Reading through this, while chatting on Skype with today’s blogger, TJN’s director John Christensen exclaimed, after reading this paragraph, that “This sounds just like Jersey.”
This whole article is full of more good stuff. We won’t reproduce too much more of it here: read it yourself. Look at the section entitled “Ethics-shmethics. Money is money,” for example.
But we will highlight one part of this, which is absolutely crucial, and fits exactly with the atmosphere of intimidation that we have encountered in so many parts of the world.
The Government made the decision to turn Singapore into a tax haven because it was the easy thing to do. All it needed was some skilfull rewriting of the law and a handsome advertising campaign to lure big, and often dirty, money to our banks.

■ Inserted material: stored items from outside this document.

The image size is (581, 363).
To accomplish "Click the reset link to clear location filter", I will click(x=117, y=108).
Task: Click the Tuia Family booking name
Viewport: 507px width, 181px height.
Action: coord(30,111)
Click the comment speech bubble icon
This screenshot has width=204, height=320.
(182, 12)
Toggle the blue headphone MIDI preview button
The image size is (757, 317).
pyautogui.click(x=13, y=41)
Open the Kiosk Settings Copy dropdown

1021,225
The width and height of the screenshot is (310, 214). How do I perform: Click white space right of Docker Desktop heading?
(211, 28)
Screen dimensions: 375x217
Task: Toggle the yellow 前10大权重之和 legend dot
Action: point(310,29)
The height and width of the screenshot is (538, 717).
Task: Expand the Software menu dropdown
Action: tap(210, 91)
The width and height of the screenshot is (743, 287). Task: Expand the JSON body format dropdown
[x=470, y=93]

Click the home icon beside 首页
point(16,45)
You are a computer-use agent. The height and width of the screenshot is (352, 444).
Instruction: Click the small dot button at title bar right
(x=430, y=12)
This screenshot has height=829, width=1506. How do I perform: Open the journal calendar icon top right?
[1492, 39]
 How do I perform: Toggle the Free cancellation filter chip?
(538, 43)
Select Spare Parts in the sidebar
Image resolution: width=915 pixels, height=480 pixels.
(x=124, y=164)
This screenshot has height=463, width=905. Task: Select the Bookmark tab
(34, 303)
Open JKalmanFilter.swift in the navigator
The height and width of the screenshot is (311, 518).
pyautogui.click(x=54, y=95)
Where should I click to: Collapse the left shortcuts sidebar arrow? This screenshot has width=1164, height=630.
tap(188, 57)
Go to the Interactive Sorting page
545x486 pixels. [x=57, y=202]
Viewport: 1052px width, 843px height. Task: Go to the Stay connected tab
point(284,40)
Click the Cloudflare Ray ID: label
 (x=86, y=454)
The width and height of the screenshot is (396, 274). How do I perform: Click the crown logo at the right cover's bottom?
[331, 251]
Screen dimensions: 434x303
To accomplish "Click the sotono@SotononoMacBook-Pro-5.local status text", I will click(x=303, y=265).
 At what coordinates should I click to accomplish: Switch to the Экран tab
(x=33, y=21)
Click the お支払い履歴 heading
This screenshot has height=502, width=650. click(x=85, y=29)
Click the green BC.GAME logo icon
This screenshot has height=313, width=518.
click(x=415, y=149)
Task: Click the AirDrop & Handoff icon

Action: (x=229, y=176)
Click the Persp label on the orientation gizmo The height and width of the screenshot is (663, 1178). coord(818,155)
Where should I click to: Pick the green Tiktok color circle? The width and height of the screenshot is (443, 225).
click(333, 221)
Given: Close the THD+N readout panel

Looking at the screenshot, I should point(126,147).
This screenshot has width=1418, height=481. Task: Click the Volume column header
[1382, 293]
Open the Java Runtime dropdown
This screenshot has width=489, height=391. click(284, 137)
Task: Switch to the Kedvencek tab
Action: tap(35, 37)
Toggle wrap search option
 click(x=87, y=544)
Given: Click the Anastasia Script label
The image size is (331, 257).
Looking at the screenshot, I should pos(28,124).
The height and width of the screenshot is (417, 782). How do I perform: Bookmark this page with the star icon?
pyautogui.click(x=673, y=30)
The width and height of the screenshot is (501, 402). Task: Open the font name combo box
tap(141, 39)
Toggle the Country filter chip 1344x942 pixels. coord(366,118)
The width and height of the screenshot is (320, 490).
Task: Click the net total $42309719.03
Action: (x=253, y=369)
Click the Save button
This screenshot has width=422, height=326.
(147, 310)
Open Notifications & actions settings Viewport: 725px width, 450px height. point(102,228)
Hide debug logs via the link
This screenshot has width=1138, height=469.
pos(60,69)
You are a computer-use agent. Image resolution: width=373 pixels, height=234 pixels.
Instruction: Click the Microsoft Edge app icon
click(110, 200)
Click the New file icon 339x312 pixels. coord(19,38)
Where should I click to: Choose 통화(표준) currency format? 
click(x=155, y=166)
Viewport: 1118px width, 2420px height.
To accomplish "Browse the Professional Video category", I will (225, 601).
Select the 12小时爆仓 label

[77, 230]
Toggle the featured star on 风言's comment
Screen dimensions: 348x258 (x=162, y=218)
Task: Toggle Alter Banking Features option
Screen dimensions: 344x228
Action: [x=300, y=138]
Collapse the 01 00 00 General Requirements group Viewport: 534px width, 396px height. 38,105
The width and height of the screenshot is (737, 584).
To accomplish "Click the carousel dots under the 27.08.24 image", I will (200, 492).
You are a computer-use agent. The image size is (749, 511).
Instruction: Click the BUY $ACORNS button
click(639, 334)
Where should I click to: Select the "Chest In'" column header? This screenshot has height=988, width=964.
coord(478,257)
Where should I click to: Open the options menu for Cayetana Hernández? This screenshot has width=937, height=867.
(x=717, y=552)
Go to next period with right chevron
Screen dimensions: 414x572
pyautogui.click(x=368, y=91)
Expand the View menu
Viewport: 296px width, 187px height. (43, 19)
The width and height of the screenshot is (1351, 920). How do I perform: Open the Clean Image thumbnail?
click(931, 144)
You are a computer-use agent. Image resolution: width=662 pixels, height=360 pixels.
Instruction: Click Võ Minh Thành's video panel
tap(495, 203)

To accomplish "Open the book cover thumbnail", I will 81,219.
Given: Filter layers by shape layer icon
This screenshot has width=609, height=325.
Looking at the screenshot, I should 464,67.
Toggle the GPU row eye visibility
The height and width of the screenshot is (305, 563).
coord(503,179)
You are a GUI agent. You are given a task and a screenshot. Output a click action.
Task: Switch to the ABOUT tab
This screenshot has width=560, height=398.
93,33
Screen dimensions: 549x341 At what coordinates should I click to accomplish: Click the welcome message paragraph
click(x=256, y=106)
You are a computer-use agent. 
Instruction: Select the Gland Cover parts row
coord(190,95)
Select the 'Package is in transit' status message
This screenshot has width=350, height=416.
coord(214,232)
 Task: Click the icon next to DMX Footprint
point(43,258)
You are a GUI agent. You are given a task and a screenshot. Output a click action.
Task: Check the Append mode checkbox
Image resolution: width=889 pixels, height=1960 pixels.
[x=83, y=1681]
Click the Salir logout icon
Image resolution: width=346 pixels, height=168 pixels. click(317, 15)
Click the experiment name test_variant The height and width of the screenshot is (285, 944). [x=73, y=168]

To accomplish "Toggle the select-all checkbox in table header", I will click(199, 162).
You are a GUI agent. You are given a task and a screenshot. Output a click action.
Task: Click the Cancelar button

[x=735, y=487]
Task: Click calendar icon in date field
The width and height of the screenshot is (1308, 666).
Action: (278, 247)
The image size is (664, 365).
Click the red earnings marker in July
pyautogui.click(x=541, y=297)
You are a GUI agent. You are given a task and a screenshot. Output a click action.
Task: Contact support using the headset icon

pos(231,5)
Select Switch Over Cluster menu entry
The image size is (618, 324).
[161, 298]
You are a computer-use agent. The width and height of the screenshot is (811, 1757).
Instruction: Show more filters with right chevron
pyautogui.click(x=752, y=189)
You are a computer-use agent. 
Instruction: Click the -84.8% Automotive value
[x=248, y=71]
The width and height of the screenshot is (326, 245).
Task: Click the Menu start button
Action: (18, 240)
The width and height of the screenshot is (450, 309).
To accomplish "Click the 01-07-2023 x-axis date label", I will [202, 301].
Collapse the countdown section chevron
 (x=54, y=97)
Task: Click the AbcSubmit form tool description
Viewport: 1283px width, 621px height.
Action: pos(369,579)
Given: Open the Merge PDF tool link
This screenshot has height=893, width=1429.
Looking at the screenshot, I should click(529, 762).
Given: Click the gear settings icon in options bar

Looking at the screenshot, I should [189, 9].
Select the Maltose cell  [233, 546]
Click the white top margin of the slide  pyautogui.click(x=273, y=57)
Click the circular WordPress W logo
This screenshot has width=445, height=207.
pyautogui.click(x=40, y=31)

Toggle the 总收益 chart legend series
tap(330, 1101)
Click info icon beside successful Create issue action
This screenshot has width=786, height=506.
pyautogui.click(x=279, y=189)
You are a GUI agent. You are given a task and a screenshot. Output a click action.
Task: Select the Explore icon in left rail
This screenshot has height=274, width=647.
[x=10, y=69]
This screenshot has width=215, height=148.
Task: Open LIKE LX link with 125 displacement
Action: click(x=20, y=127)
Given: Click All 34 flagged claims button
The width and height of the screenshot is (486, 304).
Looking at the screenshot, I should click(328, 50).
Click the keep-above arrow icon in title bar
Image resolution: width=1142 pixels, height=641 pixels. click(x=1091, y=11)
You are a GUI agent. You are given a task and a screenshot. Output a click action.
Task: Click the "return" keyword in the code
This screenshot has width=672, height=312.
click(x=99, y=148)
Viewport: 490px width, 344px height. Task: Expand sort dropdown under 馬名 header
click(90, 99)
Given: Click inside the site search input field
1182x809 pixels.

Of course the alternative economic strategy, as discussed below, is not politically viable, at least not for the PAP (Singapore’s ruling party, which won 82 of 84 seats in the last parliamentary elections). Fostering dynamism and creativity means having to open up the political space which the PAP is loathe to do. The combination of making money on Easy Street while remaining solidly authoritarian was an opportunity too delicious to pass up.
And therein lies the problem. It is true in Britain – until the economic crisis hit, it has been politically very difficult to criticise Britain’s tax haven model and be taken seriously.
What should Singapore do to change? The article’s authors make many suggestions, but here is a crucial one, we feel:
We also need to democratise our political economy. This means that Singaporeans must be allowed to become the drivers of economic growth rather than the Government. Private enterprise, and not the GLCs, must lead our economy. If Singapore develops politically and its citizens find their rightful place in society, we will have the foundations of a system that is free and enterprising, one that will stimulate the entrepreneurial mind.
To end this blog, a few general comments: Part II quotes the chairman of the Swiss Bankers’ Association, who pointed out that while Singapore is not getting as much attention at the moment compared to Switzerland “I would guess that it is a question of time.” Jeffrey Owens of the OECD (whom we blogged very recently) summed up the matter for Singapore cogently:
‘The political climate is changing and I do not think that Singapore is correctly reading the political signs that a change is about to come.’
Take a look, too, at the comments underneath these stories. Here are just a few of many.
‘Let’s wait and see whether LKY and sissy Loong will start suing Andy Xei and Dr. Chee.’
‘fast wealth is a shaky foundation to build on and the social cost is very costly.’
‘We Singaporeans are fed up with the main stream media propaganda of reporting and sugarcoating the news.’
‘For the US it is that simple, if any countries that refuse to co-perate with them in combating tax evation, then they would not renew licences for those banks with their head office in those countires to operate in the USA.’
The international community must slap PAP with some financial sanctions’
And several more in this vein, many of them stronger than these.
The kinds of comments above are the voices of ordinary Singaporeans. We agree with them. And we call on the EU and the United States, and a few others who are at last starting to show some activism in this area, to listen to them. And to put Singapore squarely in their sights.